I didn't upload the updated configuration as I saw that in the examples folder you keep pretty much the same configuration for every training script, even for larger models such as meta-llama/Llama-4-Scout-17B-16E

torchrun \
    --standalone \
    --nproc_per_node $NUM_GPUS \
    $ROOT_DIR/scripts/train_eagle3_online.py \
    --target-model-path meta-llama/Llama-4-Scout-17B-16E \
    --draft-model-config $ROOT_DIR/configs/llama4-scout-17B-16E-eagle3.json \
    --train-data-path $ROOT_DIR/cache/dataset/sharegpt.jsonl \
    --output-dir $ROOT_DIR/outputs/llama4-scout-17B-16E-eagle3 \
    --num-epochs 10 \
    --batch-size 1 \
    --learning-rate 1e-4 \
    --max-length 2048 \
    --chat-template llama4 \
    --cache-dir $ROOT_DIR/cache \
    --embedding-key language_model.model.embed_tokens.weight \
    --tp-size $NUM_GPUS

Sep 12 '25 11:09 ValeGian

Thanks for your answer. It would be better to update the script — your current script does not set the tp size, which causes tensor parallelism not to be enabled and leads to OOM. Please modify the script accordingly. @ValeGian

Sep 15 '25 03:09 ZhengHSI

In addition, I tried training several times, but the loss and accuracy have always remained at 0. I saw in your previous answer that you also encountered this situation.

Sep 15 '25 03:09 ZhengHSI

In addition, I tried training several times, but the loss and accuracy have always remained at 0. I saw in your previous answer that you also encountered this situation.

I’ll look into this. It’s odd, since I previously completed a few training runs successfully and shared the MLflow run for one of them. I'll try once again since a few merges from main + minor commits were done

Sep 15 '25 08:09 ValeGian

@ZhengHSI I confirmed that recent merges from main broke the PR, you can find the fixes in commit https://github.com/sgl-project/SpecForge/pull/208/commits/ab36686db3a8aeb2aebc55d8f8a04d6b05e58122. I verified the correct functioning using visualize_loss_mask.

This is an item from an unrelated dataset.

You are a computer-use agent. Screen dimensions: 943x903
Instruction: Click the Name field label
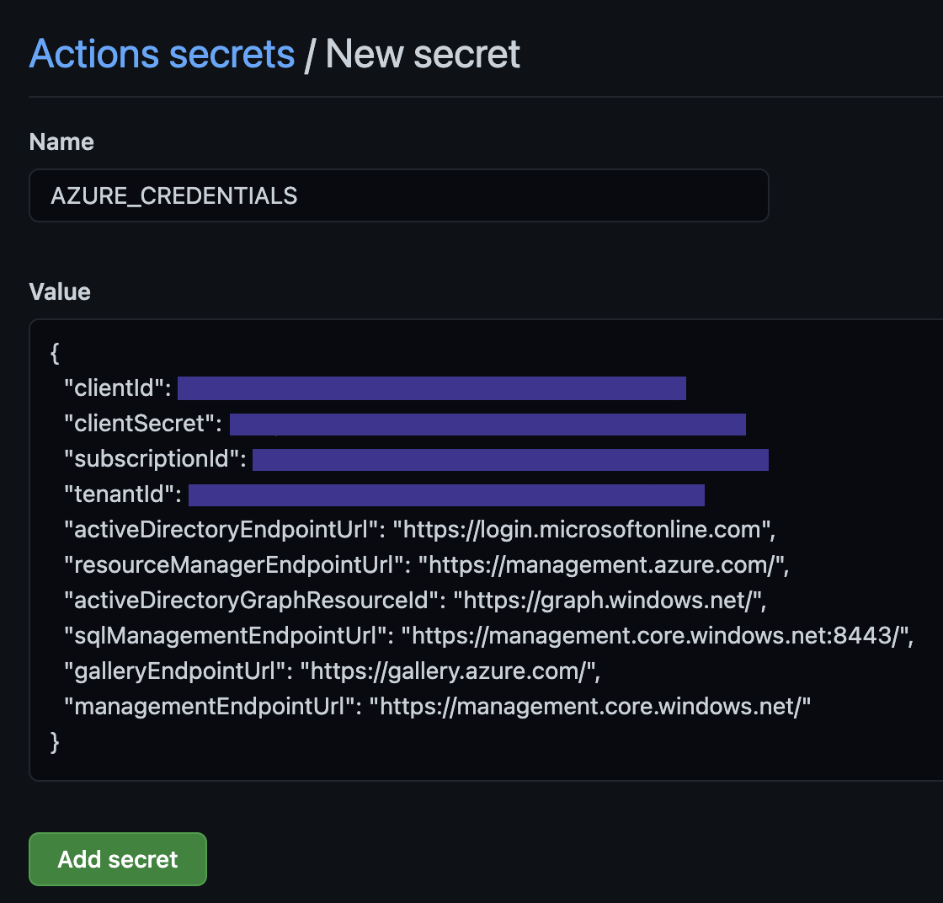click(61, 142)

I also updated the default Tensor Parallelism for the script in commit https://github.com/sgl-project/SpecForge/pull/208/commits/26022f14b723ed65c69f1c54f85ad3aad1bca9eb.

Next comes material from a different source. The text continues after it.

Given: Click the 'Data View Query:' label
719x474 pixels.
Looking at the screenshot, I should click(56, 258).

Running it on a node with 2 H100 I got

Training Epoch 0:  10%|█████████████▍     | 12578/120675 [33:09<6:16:52,  4.78it/s, loss=2.74, acc=0.42]

Leaving it to run for some steps I got the following MLflow charts

Sep 22 '25 19:09 ValeGian

@ZhengHSI any update about this?

Sep 30 '25 19:09 ValeGian

@ZhengHSI seems like latest merge from main broke the tests

Oct 02 '25 18:10 ValeGian

@ZhengHSI is there any action on my side to allow closing this PR?

Oct 07 '25 20:10 ValeGian